Lucio Miele, MD, Director of UMC's Cancer Institute

Ergon, New Director Pushing Progress

A newly endowed chair at the University of Mississippi Medical Center (UMC), and a Chicago cancer center administrator originally from Italy have made it possible to transform the state's Cancer Institute into a world-class program.
 
Shortly after accepting the post as director of UMC's Cancer Institute, Lucio Miele, MD, took steps to launch the institute's growth to national prominence.
 
"The long-term goal is to get (National Cancer Institute) designation," said Miele, MD, PhD, who plans to link basic science research, clinical trials, drug development and outpatient treatment – all into one location. "You need those elements to be taken seriously for funding by the NCI and to show patients why they'll be getting better care and cutting-edge treatments they wouldn't get in a community hospital setting."
 
Born in Naples, Italy, Miele earned his doctoral degree at the Max Planck Institute in Germany and his medical degree at the University of Naples, and worked with the National Institutes of Health and the Food and Drug Administration on research, funding and drug development.

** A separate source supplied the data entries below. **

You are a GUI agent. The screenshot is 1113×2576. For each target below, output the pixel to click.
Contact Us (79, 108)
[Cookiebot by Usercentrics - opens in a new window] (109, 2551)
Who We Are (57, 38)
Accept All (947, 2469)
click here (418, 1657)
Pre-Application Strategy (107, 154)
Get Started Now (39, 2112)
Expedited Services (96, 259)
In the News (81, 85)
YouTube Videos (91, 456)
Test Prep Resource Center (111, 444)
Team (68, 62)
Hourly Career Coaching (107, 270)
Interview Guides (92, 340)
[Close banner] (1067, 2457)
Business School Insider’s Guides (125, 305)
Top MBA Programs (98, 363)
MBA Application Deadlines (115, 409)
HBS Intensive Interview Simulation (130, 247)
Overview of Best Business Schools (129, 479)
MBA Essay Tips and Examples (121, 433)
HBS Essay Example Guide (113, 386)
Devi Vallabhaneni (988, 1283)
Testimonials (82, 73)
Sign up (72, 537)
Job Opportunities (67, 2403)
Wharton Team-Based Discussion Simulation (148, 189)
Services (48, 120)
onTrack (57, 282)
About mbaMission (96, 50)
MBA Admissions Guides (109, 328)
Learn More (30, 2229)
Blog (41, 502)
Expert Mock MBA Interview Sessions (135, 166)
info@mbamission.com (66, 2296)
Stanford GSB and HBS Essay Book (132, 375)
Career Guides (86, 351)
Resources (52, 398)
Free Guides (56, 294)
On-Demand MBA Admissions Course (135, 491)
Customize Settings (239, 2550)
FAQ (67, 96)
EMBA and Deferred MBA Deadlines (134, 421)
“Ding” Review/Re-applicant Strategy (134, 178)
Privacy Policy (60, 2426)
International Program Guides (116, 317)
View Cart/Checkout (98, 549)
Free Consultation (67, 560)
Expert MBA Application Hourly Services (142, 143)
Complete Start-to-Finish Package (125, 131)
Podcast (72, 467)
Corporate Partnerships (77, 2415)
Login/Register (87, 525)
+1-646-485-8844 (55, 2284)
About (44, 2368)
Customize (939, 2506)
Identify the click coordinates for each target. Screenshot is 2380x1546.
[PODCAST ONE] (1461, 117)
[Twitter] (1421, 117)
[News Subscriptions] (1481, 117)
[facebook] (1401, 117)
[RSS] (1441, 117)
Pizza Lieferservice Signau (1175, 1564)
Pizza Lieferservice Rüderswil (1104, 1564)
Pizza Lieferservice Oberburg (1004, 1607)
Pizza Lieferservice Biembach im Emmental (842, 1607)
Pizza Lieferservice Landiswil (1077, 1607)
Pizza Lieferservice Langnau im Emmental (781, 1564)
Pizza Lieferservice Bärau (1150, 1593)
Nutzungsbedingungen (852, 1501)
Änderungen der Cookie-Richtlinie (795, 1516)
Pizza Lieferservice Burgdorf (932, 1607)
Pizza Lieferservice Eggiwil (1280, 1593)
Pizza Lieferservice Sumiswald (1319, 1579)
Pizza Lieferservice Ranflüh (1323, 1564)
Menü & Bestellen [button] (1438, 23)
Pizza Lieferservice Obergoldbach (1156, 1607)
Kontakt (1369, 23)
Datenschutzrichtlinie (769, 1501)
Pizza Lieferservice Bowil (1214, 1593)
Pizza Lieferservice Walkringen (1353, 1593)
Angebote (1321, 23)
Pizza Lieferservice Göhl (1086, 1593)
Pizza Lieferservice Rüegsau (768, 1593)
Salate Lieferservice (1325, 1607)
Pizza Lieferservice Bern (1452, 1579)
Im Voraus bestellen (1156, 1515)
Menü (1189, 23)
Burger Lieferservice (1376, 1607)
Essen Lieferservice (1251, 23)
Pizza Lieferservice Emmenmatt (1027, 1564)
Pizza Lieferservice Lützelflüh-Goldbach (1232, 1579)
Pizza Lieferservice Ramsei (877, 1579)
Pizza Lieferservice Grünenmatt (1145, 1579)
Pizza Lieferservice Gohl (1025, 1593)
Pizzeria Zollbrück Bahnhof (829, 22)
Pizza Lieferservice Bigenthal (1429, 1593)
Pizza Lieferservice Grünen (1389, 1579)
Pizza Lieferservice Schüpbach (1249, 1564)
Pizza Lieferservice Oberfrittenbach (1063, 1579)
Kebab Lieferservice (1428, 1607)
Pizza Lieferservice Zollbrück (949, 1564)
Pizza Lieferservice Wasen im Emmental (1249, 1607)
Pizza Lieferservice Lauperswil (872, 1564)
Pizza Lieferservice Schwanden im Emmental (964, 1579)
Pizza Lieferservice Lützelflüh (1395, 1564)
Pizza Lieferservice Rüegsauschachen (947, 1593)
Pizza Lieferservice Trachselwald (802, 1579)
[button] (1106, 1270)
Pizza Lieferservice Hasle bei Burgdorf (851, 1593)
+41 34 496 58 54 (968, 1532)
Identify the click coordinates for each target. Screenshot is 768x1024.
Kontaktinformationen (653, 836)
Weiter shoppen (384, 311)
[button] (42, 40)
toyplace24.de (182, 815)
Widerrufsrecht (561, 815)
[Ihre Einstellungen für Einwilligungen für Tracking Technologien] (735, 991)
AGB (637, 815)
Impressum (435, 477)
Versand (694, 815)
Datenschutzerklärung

Before his May arrival from Chicago, where he led Loyola University's Breast Cancer Program and served as associate cancer center director for translational science, Miele had begun assessing the building blocks available to craft a world-class cancer program at UMC.
 
Building blocks:
 
  • Ambulatory care and clinical trials were already established at the six-year-old institute, housed in the Jackson Medical Mall Thad Cochran Center.
  • Upon his arrival, The Ergon Foundation, a non-profit spin-off of Ergon, Inc., had endowed the institute's Ergon Chair with a $2.11 million gift to back researcher salaries and administrative expenses.
  • UMC's cardiovascular research was mature in its own right.
 
"The science for cardiovascular and cancer overlap substantially so there will be great synergy across these interest areas," said Dan Jones, MD, chancellor of the University of Mississippi.
 
Organizationally, Miele plans to fold a set of clinics under each main specialty of oncology, setting up each clinic with a cross section of disciplines for patients to receive comprehensive care and cutting-edge treatment. Staffing-wise, the institute plans to hire more oncologists and 40 to 50 investigators to maintain more than 100 clinical trials.
 
"Basic science research can't operate in a vacuum and clinical trials can't go on alone," Miele pointed out. "They've got to support each other within one institution."
 
The newly-endowed chair from Ergon makes the staffing additions possible and "extends (Ergon's) commitment to our community in a meaningful way," said Jones. "This gift allows us to recruit and retain world-class leaders to chart our course in cancer research."
 
Flowood-based Ergon is a privately owned company that includes a specialty-products oil refinery, ethanol plant, shipping operations and real estate development and management.
 
"We truly believe in what (UMC) does," said Kathy Stone, an Ergon Foundation board member and senior vice president and corporate officer of Ergon, Inc. "Very few people realize the importance of the institution to the state. We selected the Cancer Institute because we believe in it so strongly. And when I say we, I mean the 3,000-plus employees who make up the company. Without them, we wouldn't have a company, so the foundation takes in all of us."
 
The most prevalent cancers in Mississippi will remain top priority: breast, gynecological and prostate cancers common in African-American women and men, hematologic malignancies, pediatric oncology and hard-to-treat cancers like head and neck sarcomas, neurological, pancreatic and lung.
 
The institute could quickly become a hub of cancer research, diagnosis and treatment through collaboration with Mississippi institutions. Miele has already applied for NCI planning grants with counterparts at the University of Alabama, Tulane University, the University of South Florida's Moffitt Cancer Center and Emory University, which could fund a minority-focused tissue bank for researchers and a regional outreach and clinical-trial consortium.
 
"The easy things in cancer research have been done," he explained. "The hard things will only be done by coalitions."